Exploring the Rebalancing World at PopTech 2011

I recently attended the annual PopTech Conference, where, along with more than 700 other attendees, I experienced a wide variety of new technologies, social innovations, and all-around creative ideas. PopTech takes place each Fall in the small town of Camden, Maine, and is one of the more unusual “science” conferences that I have attended. In fact, it’s not a science conference per se—rather, it’s a venue for cross-disciplinary innovation, bringing together an eclectic mix of scientists, technologists, corporate and civic leaders, as well as representatives of the arts and humanities, all coalescing around the goal of creating a global network of innovators.

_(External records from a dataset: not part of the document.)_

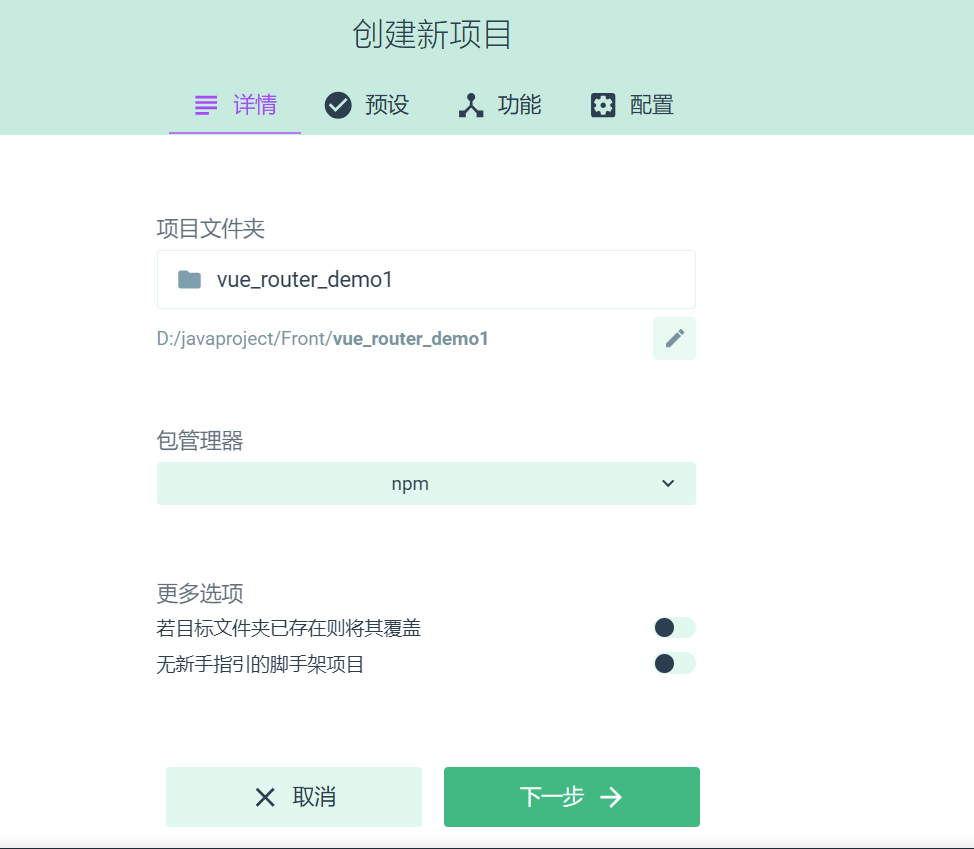Click the branch icon beside 功能
974x849 pixels.
[471, 105]
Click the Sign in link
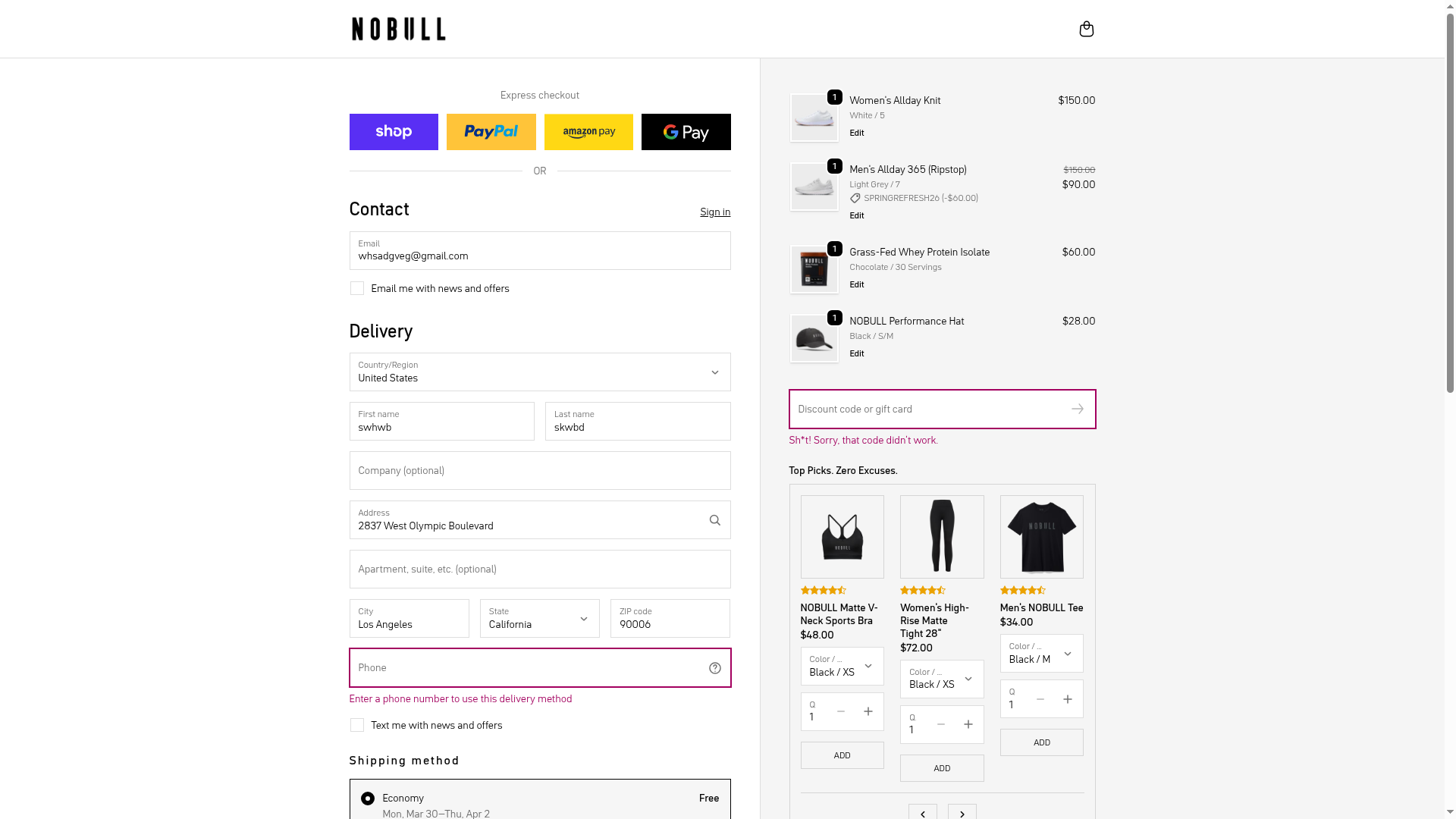Screen dimensions: 1456x819 coord(714,212)
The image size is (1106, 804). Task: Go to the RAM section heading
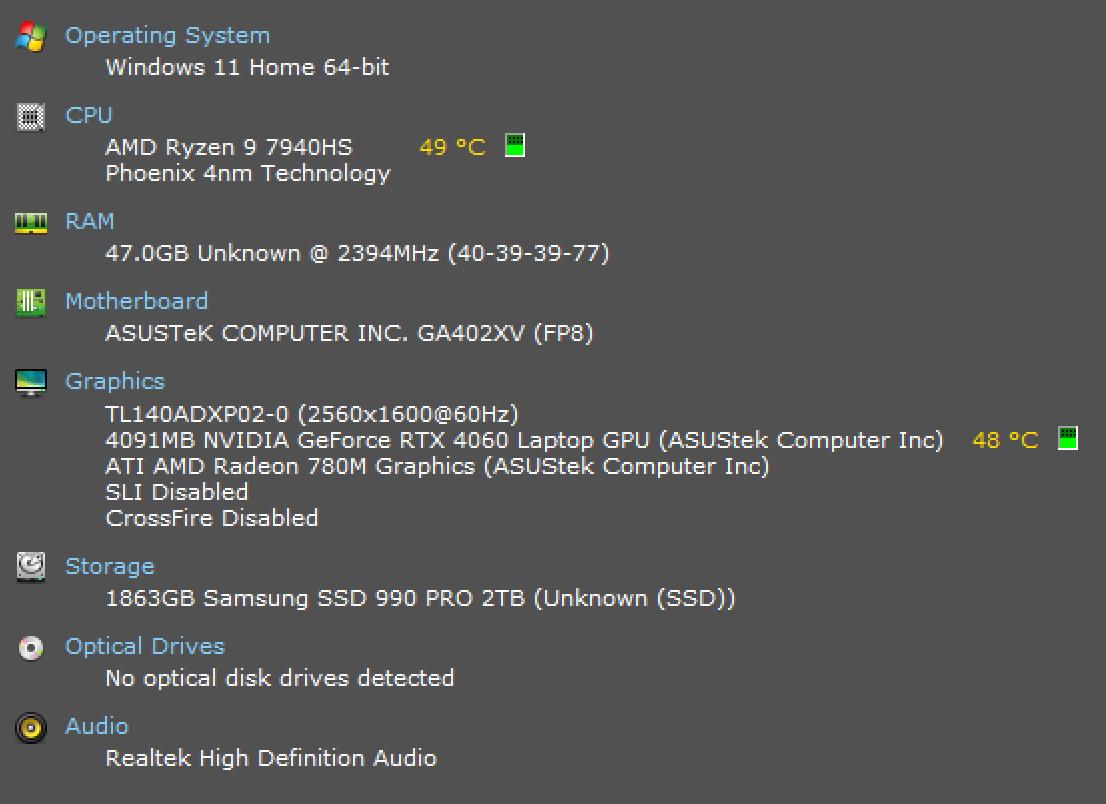coord(90,221)
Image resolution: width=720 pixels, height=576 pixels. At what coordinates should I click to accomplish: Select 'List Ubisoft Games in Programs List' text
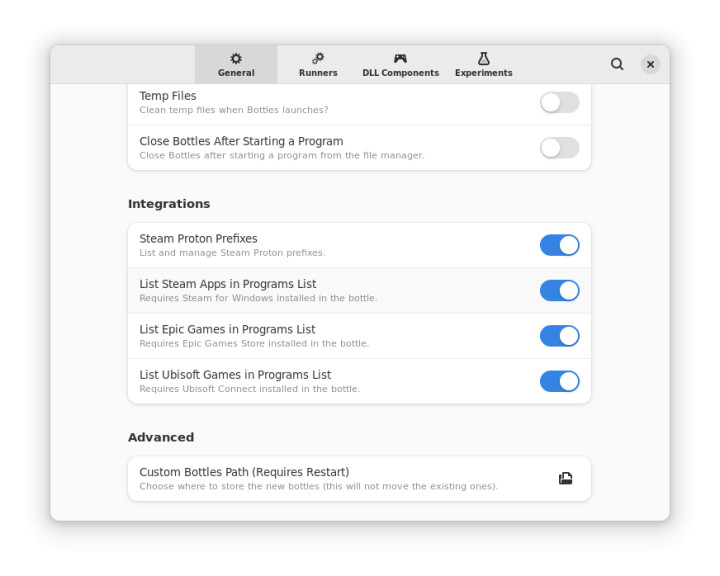pos(235,375)
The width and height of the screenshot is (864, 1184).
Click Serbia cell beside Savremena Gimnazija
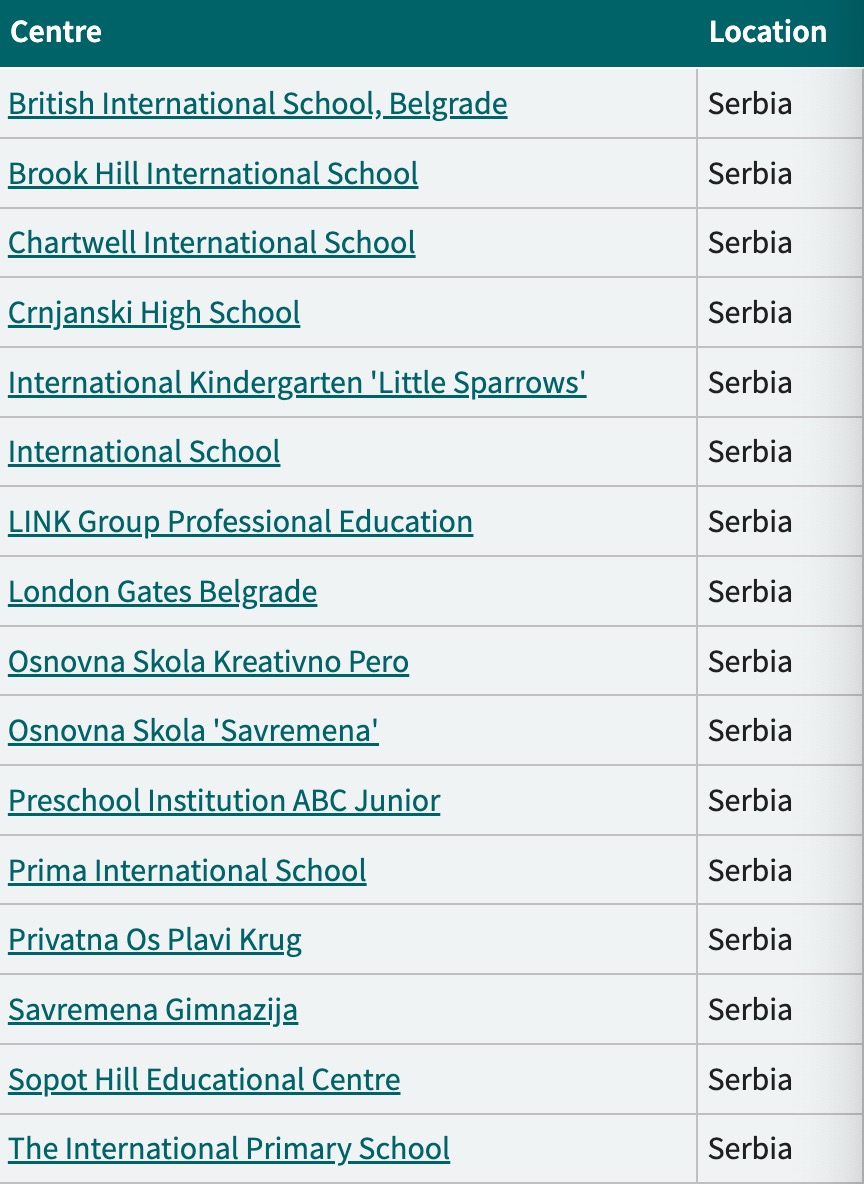click(780, 1010)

This year’s conference was organized around the theme, “The World Rebalancing”—the idea that a new global era is arising out of the “connected and converging revolutions in technology, economics, ecology, energy, geopolitics, and culture,” unleashing new opportunities and a new geography of innovation. Can anyone doubt this is true? Not if you think about the advances being made in China and India—or the novel collaborative possibilities brought about by the digital revolution. What’s great about PopTech is the sense that all these changes are—or at least can be—positives. Where reactionary folks want to freeze the world in its 20th-century patterns, the optimistic folks behind PopTech see endless potential for innovation and advancement in the rebalancing world. This year’s PopTech videos have now gone online and they are a wonderful collection of high-quality talks—see  http://poptech.org/world_rebalancing_videos.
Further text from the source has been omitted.